野外ではできるだけ肌の露出を避ける

ライム病は3~32日の潜伏期間を経て高熱、発疹、全身倦怠感、関節痛が出るのが特徴だ。ろれつが回らない、理解力が低下、腕に力が入らないなど脳卒中に似た症状も報告されている。日本では埼玉県、神奈川県、東京都、大阪府などで昨年は17人が発症した。我が国では少ないが、欧米では増加が社会問題化している。カナダのロック歌手、アヴリル・ラヴィーンさん(30)は、昨年春にマダニに咬まれた後、ライム病で5カ月間寝たきりになり、雑誌のインタビューに「死ぬかと思った」と語っている。
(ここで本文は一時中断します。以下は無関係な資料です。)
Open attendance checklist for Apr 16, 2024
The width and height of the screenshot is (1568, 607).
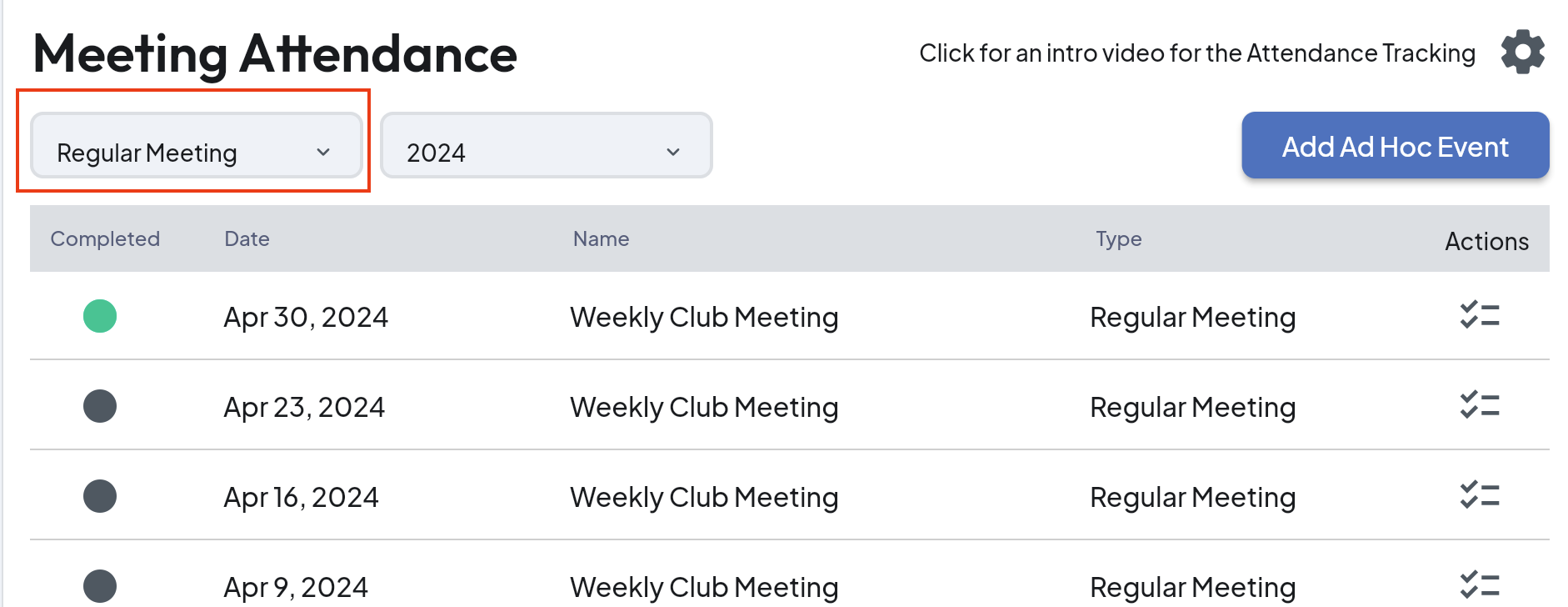(x=1479, y=495)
この病気も抗菌薬で治療でき、米国ではワクチンが承認(日本では未承認)されているが、まれに死に至ることもある。北米、ヨーロッパ、アジアの草原地帯や森林地帯へ行くときにも注意したい。

マダニ感染症を防ぐには、原因となるウイルスや細菌を保有するマダニに吸血されないようにするのが一番だ。マダニに咬まれる危険性が高いのは、マダニを運ぶシカ、イノシシ、野ウサギといった野生動物が生息するような野山や田畑のあぜ道、河川敷、都会の公園を含めて、草むらがあるところ。春から秋にかけて、そういったところへ行くときには、むやみに藪に入らず、帽子、長袖長ズボン、薄手の手袋や軍手、長靴やトレッキングシューズを着用し、できるだけ肌の露出を避けることが大切だ。暑い時期にはちょっと辛いが、首もかまれやすいので、タオルや手ぬぐい、スカーフを巻いたり、ハイネックのシャツを着用したりし、ズボンの裾を長靴や靴下に入れて足首も露出しないようにしよう。ディート(DEET)入りの虫よけスプレーも有効だ。

マダニと聞くと、家の中にいるダニと同じようなものだと思う人もいるかもしれないがまったく別の種類。家ダニは目に見えないくらい小さいのに対し、マダニの成虫は3~8ミリと肉眼で判別できる。病原となる細菌やウイルスを持つマダニに咬まれなければ問題ないので、衣服についても慌てずに、ガムテープなどで取り除こう。屋外から室内、テントなどに入る際や、シャワーや入浴のときは、マダニが体についていないかチェックすることが重要だ。犬や猫にもマダニはつく。ペットを室内に入れるときには、体にマダニがついていないかチェックするのも忘れないようにしたい。

マダニに咬まれたとしても24時間以内ならピンセットで取り除ける可能性がある。除去できないときや刺し口に棘のようなものが残ったら、皮膚科か外科を受診し、除去してもらおう。無理に手の指で抜こうとしたり手で触ったりすると、ウイルスや細菌を自分の体に注入してしまう恐れがある。一方、咬まれた後、発熱、関節痛、頭痛、発疹などの症状が出たら、内科で治療を受け、マダニに咬まれたことを申告することが大切だ。マダニに咬まれても痛みはなく気付かない人もいる。SFTSや日本紅斑熱の発生が多い野山へ行った後に発熱し似たような症状が出たら、一応、山に行ったことを医師に伝えておいたほうがよさそうだ。